REIMAGING DAYTONA BEACH
You have to take a stand to change a culture, so Oceans Resorts shut the 600 North nightclub and began marketing the Plaza Resort & Spa in Daytona Beach to meetings and families, not the college kids who made the property Spring Break Central for years.
“Daytona is in the midst of an evolution,” says Doug Kosarek, vice president of Oceans Resorts and senior VP, Ocean Waters Development. The sister companies are owned by Bray & Gillespie, a firm run by long-time developers Charles Bray, CEO, and Joseph Gillespie, president. Bray & Gillespie aims to develop more than two million square feet of oceanfront property in Daytona Beach in the next two years, converting storm-damaged lodging that catered to the spring break crowd to luxury resorts and residences. Call it the upscaling of Daytona Beach.
More properties are being built around the airport and racetrack, while beachfront is going upscale, says Kosarek. “The average age of the properties in Daytona on the beach was nearly 50 years old. A lot of these mom-and-pop hotels were small and contributed to the image of Daytona as not an upscale destination. The hurricanes (Charlie, Gene and Frances in 2004) provided a catalyst.”

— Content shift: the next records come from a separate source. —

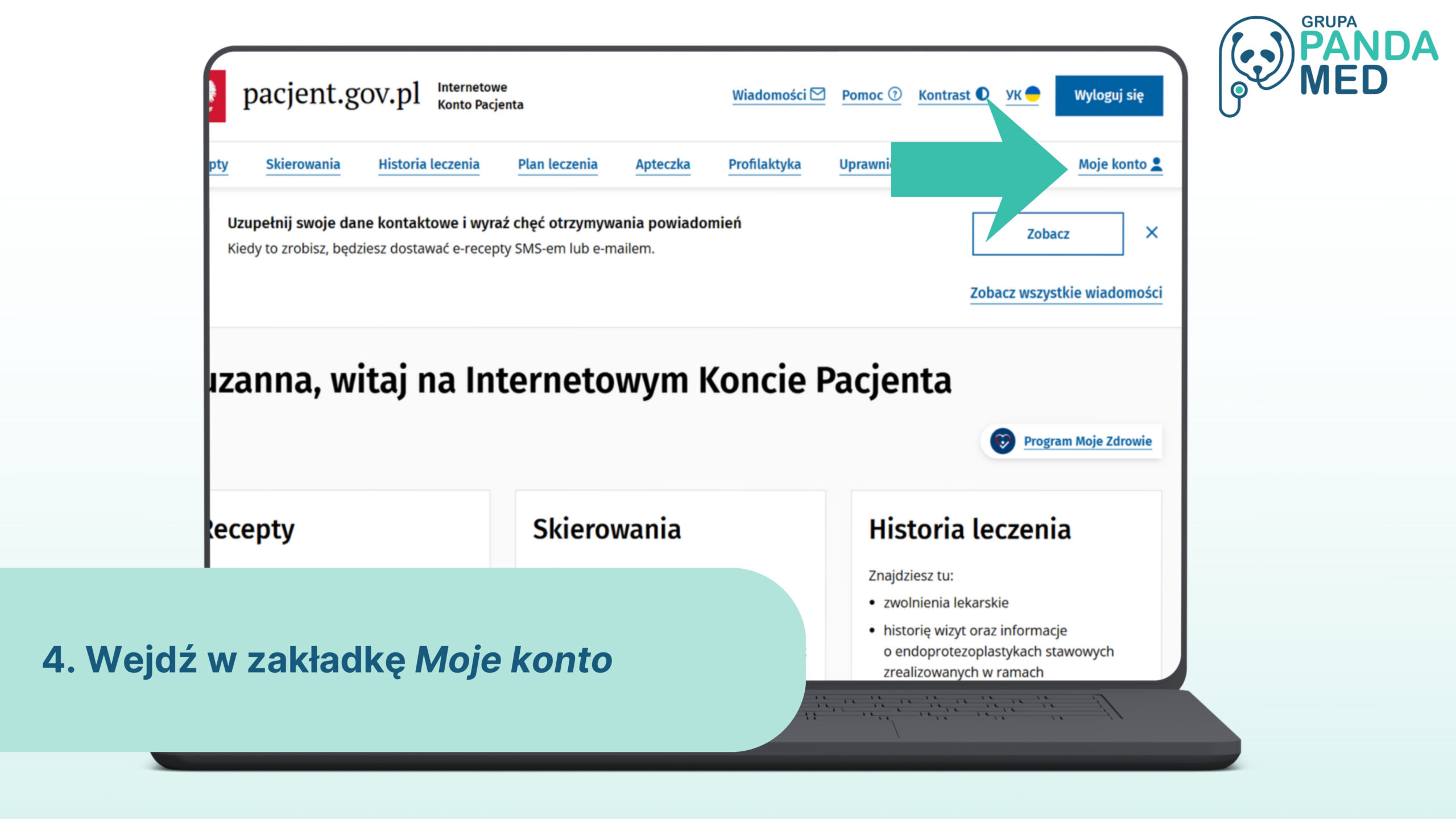Screen dimensions: 1456x819
Task: Click the Program Moje Zdrowie link
Action: point(1087,441)
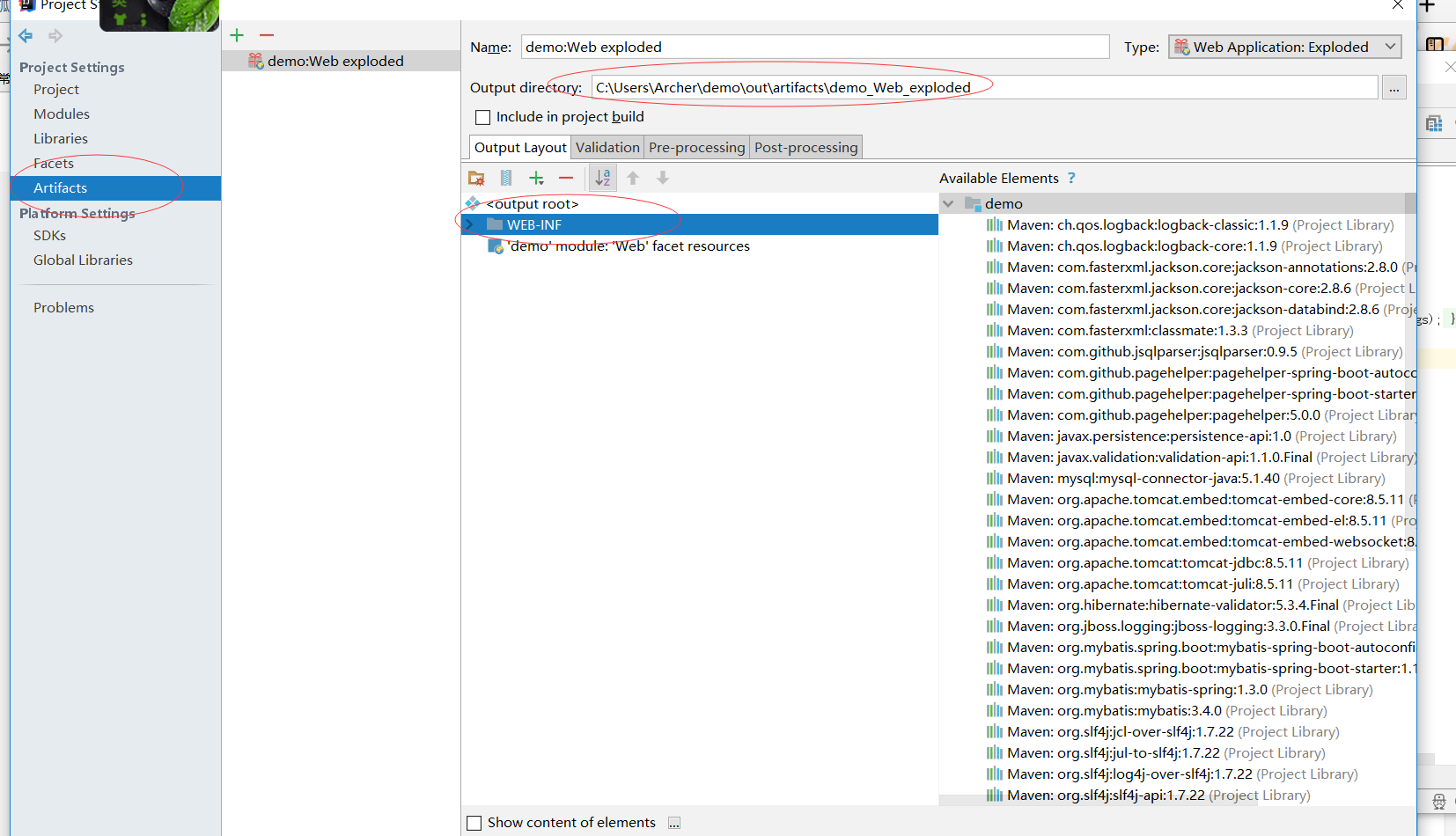Click the Move Down arrow icon
This screenshot has height=836, width=1456.
(x=662, y=177)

Owners of these smaller underinsured or undercapitalized properties were eager to sell them to former investment bankers Bray & Gillespie. “They would buy a distressed property, turn around the operations, renovate it and then flip it,” says Kosarek. “They did that about 20 times before coming to Daytona Beach.”
When Bray & Gillespie hit town in 1998, they decided to create barriers to entry by buying oceanfront properties rather than ones at interchanges where there might be competition, he says. “They considered almost all of Daytona Beach distressed property,” with property values and per-capita income significantly lower than at other coastal communities in Florida.
The most visible symbol of the B&G effect is the323-unit Plaza, a 100-year-old former grand hotel that until recently was a Holiday Inn Sunspree. A $12-million conversion to condo hotels is to begin this month. “The property had kind of devolved into a cluster of bars with rooms attached,” Kosarek says. “Since they bought it, Bray & Gillespie have pumped almost $50 million into its renovation.”
The Plaza also has 32,000 square feet of meeting space. Not only is it a complex renovation project, it's a major marketing challenge.
“It's about reframing the destination in the mind of consumers and letting them see images of Daytona they don't quite recognize,” Kosarek says. “We closed a 20-year-old institution of a nightclub, 600 North, at the beginning of this year. That club and the Plaza pool deck historically would do millions of dollars each March for Spring Break. We announced in February that we wouldn't promote Spring Break on our property, a pretty bold step in our efforts to help change the image of Daytona Beach.”
“Our revenue figures for this March will be higher than last year, on approximately 1,200 fewer roomnights,” says Steve Dorsey, general manager. “By doing conventions, it opens it up more to families.
“We've always marketed this as a convention hotel and toward families,” he says. “The idea is to keep the focus the same year-round.”